How is a town in Oconto County, Wisconsin, United States. The population was 527 at the 2020 census.

==History==
How was established in 1875. How was divided from the city of Shawano in 1872, and became a town in Oconto County in 1878. A post office operated from 1879 to 1905. The town of How was named for Calvin F. How, Jr., an insurance and banking executive.

==Geography==
According to the United States Census Bureau, the town has a total area of 35.1 square miles (90.8 km^{2}), of which 34.9 square miles (90.5 km^{2}) is land and 0.1 square mile (0.3 km^{2}) (0.34%) is water.

===Communities===
The unincorporated community of Hayes is located in the town. Hayes was named after Hayes Creek, which runs west of the town. The creek was named after an early logger. The now mostly abandoned settlement prospered in the 1890s, with two hotels, multiple saloons, a general store, barber shop, and photography studio. The immediate location now comprises only a few houses and storefronts from the 1900s.

==Demographics==
As of the census of 2000, there were 563 people, 207 households, and 152 families residing in the town. The population density was 16.1 people per square mile (6.2/km^{2}). There were 229 housing units at an average density of 6.6 per square mile (2.5/km^{2}). The racial makeup of the town was 94.85% White, 4.44% Native American, and 0.71% from two or more races. Hispanic or Latino of any race were 1.07% of the population.

There were 207 households, out of which 32.4% had children under the age of 18 living with them, 68.6% were married couples living together, 2.9% had a female householder with no husband present, and 26.1% were non-families. 22.2% of all households were made up of individuals, and 9.2% had someone living alone who was 65 years of age or older. The average household size was 2.72 and the average family size was 3.24.

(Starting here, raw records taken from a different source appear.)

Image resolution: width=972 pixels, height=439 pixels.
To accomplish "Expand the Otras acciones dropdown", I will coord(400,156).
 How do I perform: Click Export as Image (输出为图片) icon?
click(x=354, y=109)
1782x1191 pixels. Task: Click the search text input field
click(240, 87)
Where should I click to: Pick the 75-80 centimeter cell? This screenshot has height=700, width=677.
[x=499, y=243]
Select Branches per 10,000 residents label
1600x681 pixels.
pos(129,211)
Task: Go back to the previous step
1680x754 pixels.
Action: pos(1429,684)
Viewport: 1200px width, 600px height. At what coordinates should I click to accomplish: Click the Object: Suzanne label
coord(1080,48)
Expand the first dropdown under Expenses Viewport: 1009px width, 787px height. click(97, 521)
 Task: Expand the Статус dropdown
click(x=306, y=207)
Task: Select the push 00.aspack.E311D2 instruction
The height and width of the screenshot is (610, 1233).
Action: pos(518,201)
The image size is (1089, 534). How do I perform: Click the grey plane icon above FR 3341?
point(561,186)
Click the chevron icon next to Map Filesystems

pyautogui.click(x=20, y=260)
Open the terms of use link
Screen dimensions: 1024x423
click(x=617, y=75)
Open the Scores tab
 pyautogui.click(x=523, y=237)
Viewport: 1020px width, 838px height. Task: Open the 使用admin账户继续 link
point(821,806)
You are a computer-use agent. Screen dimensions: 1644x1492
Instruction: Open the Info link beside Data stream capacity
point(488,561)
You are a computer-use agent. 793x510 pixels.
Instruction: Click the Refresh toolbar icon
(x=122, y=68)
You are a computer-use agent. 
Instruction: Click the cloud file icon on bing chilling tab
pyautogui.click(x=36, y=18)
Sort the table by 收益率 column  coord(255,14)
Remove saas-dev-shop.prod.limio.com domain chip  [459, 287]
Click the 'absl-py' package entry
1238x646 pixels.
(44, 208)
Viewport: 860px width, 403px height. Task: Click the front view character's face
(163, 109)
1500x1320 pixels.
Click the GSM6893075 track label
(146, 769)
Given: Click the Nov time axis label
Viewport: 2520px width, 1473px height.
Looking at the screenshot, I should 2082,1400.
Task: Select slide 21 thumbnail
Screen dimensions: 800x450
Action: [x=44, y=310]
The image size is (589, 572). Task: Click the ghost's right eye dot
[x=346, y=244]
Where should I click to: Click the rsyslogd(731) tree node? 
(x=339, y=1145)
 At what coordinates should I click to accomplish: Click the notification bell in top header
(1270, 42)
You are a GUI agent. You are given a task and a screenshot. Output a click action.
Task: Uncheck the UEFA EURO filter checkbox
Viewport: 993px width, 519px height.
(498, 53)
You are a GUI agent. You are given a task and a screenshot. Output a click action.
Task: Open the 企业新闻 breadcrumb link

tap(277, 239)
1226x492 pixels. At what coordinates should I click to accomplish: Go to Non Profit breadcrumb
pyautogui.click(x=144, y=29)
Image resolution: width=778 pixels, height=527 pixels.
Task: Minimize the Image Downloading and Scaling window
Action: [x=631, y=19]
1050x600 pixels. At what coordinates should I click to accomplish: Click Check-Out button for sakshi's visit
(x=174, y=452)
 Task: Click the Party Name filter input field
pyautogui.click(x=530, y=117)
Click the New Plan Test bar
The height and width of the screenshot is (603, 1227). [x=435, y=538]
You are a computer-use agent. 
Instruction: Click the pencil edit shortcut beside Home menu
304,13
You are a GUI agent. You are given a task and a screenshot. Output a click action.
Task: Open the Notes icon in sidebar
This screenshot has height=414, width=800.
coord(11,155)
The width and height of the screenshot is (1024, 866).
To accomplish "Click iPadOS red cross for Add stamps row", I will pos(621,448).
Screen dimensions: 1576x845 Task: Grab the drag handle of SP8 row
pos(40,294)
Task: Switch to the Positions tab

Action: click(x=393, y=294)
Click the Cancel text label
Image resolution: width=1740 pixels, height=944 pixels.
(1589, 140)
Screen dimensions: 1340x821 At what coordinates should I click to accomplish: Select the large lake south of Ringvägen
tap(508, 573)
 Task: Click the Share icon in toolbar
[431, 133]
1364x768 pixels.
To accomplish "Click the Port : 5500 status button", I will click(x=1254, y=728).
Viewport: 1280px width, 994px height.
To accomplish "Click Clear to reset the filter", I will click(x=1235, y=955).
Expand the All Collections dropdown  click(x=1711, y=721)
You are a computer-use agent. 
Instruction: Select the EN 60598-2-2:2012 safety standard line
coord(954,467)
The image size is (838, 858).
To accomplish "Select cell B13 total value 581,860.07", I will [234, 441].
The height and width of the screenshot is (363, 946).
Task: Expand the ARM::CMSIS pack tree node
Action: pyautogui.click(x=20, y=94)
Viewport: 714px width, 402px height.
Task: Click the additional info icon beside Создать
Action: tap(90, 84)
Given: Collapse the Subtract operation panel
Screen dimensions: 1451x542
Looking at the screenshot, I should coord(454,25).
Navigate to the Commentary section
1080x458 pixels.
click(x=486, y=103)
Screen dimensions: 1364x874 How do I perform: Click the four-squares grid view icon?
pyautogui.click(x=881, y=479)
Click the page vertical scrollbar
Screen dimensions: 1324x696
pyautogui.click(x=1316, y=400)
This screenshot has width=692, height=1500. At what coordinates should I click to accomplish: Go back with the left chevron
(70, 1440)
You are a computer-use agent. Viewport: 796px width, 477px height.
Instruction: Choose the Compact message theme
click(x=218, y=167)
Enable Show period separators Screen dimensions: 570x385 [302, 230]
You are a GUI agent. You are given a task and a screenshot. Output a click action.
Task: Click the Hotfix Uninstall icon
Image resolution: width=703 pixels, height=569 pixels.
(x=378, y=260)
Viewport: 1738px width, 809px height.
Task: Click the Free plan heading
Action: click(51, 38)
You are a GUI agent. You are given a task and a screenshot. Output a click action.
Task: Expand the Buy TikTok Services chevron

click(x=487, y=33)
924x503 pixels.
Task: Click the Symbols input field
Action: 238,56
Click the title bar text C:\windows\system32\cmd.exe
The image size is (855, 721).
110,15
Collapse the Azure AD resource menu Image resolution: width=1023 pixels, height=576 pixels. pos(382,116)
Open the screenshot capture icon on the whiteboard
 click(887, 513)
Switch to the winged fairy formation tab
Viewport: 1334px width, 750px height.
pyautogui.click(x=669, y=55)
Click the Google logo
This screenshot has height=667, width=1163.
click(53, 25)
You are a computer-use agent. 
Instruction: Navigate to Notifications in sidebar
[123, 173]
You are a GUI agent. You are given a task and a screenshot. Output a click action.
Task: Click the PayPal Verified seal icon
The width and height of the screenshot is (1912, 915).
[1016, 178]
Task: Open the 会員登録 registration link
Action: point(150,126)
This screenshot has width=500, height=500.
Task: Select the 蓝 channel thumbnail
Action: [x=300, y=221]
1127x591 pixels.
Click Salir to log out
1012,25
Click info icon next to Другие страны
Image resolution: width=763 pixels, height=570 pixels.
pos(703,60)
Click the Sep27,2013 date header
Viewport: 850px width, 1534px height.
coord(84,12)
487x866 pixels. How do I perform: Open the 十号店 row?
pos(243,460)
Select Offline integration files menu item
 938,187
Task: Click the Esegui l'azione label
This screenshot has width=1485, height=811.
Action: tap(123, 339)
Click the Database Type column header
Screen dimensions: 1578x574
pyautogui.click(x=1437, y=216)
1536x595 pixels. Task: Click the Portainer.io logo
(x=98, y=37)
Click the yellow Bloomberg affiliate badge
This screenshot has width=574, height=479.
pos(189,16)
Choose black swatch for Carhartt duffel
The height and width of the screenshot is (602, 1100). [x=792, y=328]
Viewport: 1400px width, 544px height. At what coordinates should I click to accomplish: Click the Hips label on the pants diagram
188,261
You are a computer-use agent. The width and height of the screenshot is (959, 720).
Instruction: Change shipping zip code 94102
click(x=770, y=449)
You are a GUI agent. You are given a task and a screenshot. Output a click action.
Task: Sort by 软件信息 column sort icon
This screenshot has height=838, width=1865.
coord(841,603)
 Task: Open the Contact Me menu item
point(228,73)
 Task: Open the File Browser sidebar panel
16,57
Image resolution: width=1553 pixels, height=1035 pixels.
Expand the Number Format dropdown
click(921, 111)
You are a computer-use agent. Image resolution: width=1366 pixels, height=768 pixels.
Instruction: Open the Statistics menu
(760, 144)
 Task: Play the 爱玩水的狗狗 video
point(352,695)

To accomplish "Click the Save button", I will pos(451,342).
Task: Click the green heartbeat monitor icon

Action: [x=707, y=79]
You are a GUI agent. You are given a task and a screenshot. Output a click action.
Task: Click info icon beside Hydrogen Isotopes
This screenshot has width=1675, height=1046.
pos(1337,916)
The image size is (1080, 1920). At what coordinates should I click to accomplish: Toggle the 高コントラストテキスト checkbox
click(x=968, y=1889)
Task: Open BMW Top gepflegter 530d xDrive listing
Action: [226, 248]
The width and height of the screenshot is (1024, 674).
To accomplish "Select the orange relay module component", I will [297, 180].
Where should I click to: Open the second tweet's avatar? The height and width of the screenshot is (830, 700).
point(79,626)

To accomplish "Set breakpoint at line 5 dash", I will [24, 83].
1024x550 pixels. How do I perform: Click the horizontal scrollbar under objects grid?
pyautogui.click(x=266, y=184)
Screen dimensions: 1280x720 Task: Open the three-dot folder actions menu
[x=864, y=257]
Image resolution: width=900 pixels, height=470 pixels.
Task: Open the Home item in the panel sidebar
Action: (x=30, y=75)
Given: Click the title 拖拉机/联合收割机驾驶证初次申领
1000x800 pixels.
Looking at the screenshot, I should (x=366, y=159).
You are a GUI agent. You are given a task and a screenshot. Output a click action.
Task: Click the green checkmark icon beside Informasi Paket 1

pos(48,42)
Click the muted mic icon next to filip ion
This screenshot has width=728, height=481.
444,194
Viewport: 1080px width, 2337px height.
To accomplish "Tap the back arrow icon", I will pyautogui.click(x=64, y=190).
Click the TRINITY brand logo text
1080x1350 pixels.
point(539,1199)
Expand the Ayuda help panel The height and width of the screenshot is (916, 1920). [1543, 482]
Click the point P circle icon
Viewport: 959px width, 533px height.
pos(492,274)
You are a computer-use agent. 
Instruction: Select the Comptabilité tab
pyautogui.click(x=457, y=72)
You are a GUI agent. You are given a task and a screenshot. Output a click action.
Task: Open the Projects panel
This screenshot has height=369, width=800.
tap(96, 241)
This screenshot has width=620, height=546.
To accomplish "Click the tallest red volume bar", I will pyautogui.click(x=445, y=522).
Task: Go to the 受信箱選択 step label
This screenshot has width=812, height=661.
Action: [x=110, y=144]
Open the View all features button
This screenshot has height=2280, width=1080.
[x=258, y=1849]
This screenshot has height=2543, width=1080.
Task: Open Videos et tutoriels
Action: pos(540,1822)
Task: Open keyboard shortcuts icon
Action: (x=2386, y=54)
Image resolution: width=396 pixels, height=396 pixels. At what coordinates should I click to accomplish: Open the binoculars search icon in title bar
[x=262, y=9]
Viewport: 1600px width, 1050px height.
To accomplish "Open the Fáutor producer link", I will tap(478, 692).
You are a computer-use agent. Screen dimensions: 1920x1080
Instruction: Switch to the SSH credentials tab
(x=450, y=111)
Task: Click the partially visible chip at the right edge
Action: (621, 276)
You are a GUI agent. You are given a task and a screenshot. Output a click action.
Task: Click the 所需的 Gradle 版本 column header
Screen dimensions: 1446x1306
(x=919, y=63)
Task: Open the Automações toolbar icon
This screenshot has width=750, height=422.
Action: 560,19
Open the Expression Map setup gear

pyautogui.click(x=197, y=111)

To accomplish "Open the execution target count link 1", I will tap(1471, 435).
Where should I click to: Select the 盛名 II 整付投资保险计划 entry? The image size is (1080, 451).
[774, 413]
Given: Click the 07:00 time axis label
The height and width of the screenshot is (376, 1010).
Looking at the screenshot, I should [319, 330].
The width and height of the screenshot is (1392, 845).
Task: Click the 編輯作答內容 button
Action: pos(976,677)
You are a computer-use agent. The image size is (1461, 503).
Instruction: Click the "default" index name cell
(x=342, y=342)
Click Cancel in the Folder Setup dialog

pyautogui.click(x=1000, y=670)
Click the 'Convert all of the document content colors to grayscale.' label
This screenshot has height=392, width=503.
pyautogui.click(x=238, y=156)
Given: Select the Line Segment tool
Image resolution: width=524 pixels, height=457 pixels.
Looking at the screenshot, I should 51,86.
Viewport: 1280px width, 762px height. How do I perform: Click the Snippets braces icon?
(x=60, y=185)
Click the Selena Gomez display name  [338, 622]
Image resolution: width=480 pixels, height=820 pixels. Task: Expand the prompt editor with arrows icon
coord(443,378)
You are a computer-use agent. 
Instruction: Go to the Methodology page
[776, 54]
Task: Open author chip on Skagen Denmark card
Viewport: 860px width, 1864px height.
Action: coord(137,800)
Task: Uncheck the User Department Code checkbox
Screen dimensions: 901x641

In the town, the population was spread out, with 28.4% under the age of 18, 6.2% from 18 to 24, 27.5% from 25 to 44, 24.7% from 45 to 64, and 13.1% who were 65 years of age or older. The median age was 39 years. For every 100 females, there were 114.1 males. For every 100 females age 18 and over, there were 111.0 males.

The median income for a household in the town was $39,167, and the median income for a family was $44,125. Males had a median income of $28,393 versus $20,521 for females. The per capita income for the town was $15,447. About 3.8% of families and 7.7% of the population were below the poverty line, including 13.2% of those under age 18 and 6.8% of those age 65 or over.